Seperti kita ketahui bahwa bisa dikatakan bahwa masyarakat pesisir
itu memiliki karakter yang keras dan tidak mudah diatur. Mengapa demikian
karena dapat kita lihat dari aspek demogarafi, umumnya merupakan penduduk yang
mempunyai pekerjaan sebagai pelaut. Sebuah penelitian mengemukakan bahwa
masyarakat pesisir cenderung lebih memikirkan kebutuhan ekonomi, memenuhi
kebutuhan sandang dan pangan keluarga. Rendahnya tingkat kesehatan masyarakat
akan memunculkan serangkaian dampak yang berhubungan dengan kualitas sumber
daya manusia. Khususnya masyarakat di pesisir, mayarakat yang tidak
ketercukupan gizi tentu akan memiliki kondisi fisik dan psikis yang kurang bila
dibandingkan dengan masyarakat yang terpenuhi gizinya.
Masalah kesehatan
dikatakan sebagai masalah yang sangat kompleks terkait dengan masalah kesehatan
lingkungan maupun kesehatan individu. Salah satu penyakit yang terkait dengan
tingkat derajat kesehatan lingkungan di masyarakat pesisir adalah penyakit
diare. Kejadian diare pada umumnya terjadi pada negara berkembang dengan
kondisi sanitasi lingkungan yang buruk, kurangnya persediaan air bersih,
kemiskinan dan pendidikan yang rendah.
Dari
berbagai laporan yang beredar saat ini penyakit berbasis lingkungan masih
menjadi permasalahan kesehatan masyarakat di Indonesia. Dari laporan tersebut
diketahui faktor risiko penyakit berbasis lingkungan antara lain disebabkan
oleh faktor lingkungan serta perilaku hidup bersih dan sehat yang masih rendah.

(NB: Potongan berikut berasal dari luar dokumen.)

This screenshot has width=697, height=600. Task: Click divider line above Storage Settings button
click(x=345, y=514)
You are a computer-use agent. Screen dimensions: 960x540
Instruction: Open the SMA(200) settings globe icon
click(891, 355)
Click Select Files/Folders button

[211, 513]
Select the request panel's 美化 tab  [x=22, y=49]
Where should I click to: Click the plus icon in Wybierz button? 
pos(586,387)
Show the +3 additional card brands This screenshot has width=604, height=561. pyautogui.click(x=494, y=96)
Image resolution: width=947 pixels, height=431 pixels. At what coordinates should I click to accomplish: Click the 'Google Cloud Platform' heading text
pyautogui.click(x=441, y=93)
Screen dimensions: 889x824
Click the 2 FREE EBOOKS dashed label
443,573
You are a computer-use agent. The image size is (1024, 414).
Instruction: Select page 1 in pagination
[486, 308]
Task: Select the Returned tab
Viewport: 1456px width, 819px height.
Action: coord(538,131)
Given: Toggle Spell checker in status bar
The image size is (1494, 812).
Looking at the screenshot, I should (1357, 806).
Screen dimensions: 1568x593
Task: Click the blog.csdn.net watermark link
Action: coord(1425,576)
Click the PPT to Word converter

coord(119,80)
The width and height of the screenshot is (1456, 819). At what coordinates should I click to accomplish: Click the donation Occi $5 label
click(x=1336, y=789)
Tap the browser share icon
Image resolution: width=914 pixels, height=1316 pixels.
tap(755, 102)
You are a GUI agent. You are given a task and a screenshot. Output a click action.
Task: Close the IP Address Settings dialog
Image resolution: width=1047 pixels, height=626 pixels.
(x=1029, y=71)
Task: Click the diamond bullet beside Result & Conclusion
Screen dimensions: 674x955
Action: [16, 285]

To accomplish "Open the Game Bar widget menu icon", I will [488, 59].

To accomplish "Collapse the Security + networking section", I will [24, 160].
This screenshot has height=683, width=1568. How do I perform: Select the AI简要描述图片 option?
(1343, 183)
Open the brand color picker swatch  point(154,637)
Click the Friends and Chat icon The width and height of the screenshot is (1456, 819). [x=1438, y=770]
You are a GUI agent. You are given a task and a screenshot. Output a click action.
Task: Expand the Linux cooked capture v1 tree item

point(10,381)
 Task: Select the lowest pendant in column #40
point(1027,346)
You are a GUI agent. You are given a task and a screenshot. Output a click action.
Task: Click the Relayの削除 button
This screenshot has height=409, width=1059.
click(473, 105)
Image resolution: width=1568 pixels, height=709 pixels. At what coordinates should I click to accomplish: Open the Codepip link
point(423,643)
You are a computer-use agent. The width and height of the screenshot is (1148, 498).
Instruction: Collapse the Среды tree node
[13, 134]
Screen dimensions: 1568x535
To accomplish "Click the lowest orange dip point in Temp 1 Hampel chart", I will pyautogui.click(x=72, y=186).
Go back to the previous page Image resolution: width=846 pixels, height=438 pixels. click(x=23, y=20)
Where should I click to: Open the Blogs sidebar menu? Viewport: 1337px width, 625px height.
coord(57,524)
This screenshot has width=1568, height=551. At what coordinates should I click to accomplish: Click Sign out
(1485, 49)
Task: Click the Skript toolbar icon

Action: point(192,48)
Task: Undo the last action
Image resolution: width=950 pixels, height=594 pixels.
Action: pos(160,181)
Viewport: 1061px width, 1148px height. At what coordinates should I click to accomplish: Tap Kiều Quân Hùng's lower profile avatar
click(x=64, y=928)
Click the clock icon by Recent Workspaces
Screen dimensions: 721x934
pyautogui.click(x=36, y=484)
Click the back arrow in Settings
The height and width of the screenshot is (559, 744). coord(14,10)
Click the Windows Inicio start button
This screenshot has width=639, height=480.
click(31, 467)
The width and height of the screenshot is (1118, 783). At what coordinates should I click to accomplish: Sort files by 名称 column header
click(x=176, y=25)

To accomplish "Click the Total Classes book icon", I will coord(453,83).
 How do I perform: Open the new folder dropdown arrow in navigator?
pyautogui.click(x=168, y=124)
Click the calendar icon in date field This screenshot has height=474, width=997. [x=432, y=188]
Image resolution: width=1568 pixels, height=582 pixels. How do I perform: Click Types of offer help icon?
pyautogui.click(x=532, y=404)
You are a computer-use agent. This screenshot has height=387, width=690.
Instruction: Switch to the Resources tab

Berdasarkan aspek sanitasi tingginya angka penyakit berbasis lingkungan banyak
disebabkan tidak terpenuhinya kebutuhan air bersih masyarakat, pemanfaatan
jamban yang masih rendah, tercemarnya tanah, air, dan udara karena limbah rumah
tangga, limbah industri, limbah pertanian, sarana transportaasi, serta kondisi
lingkungan fisik yang memungkinkan.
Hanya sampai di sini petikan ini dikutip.